Introduction: Systemic sclerosis related pulmonary arterial hypertension (SScPAH) is characterized by a worse prognosis in comparison to idiopathic pulmonary arterial hypertension (IPAH). The estimated mortality risk reported in the current European guidelines for pulmonary hypertension has been evaluated mostly in IPAH patients. The aim of this study was to explore the ability of the risk assessment proposed in the guidelines to predict long-term mortality in SScPAH patients.
Methods: The study population constituted patients diagnosed with SScPAH and prospectively enrolled in the Johns Hopkins Pulmonary Hypertension Program from 2000-2016. Patients with assessment of WHO functional class, 6-minute walking distance (6MWD), and right heart catheterization measurements at diagnosis were included in the analysis. A Cox proportional hazards model was used to examine the adjusted hazard ratio (HR) of mortality for each of the following four low-risk criteria: WHO functional class I-II, 6MWD >440m, right atrial pressure <8mmHg, and cardiac index ≥2.5L/min/m2. A Kaplan-Meier curve was plotted to describe overall survival at 5 years.
Results: 151 patients (mean age 61.2, 84.8% female) were included in the analysis. Over a mean follow-up period of 4.9 years, 87 patients (57.6%) died. In Cox proportional hazards multivariate analysis, the HR (95%CI) of mortality compared to the presence of no low-risk criteria was 0.65 for one criterion (0.37-1.15), 0.34 for two (0.17-0.68), 0.16 for three (0.06-0.44), and 0.10 for four (0.01-0.78). Figure 1 describes the 5-year survival according to the number of criteria.
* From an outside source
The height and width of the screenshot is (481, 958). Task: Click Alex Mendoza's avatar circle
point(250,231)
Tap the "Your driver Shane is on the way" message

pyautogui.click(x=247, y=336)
Conclusion: Our study highlights that only a small proportion of SScPAH patients are diagnosed at an early stage of PAH disease, suggesting the need of more intense PAH screening programs for this population. Current guidelines for risk assessment in IPAH patients can also be helpful in SScPAH patients, particularly in identifying patients at higher risk of mortality.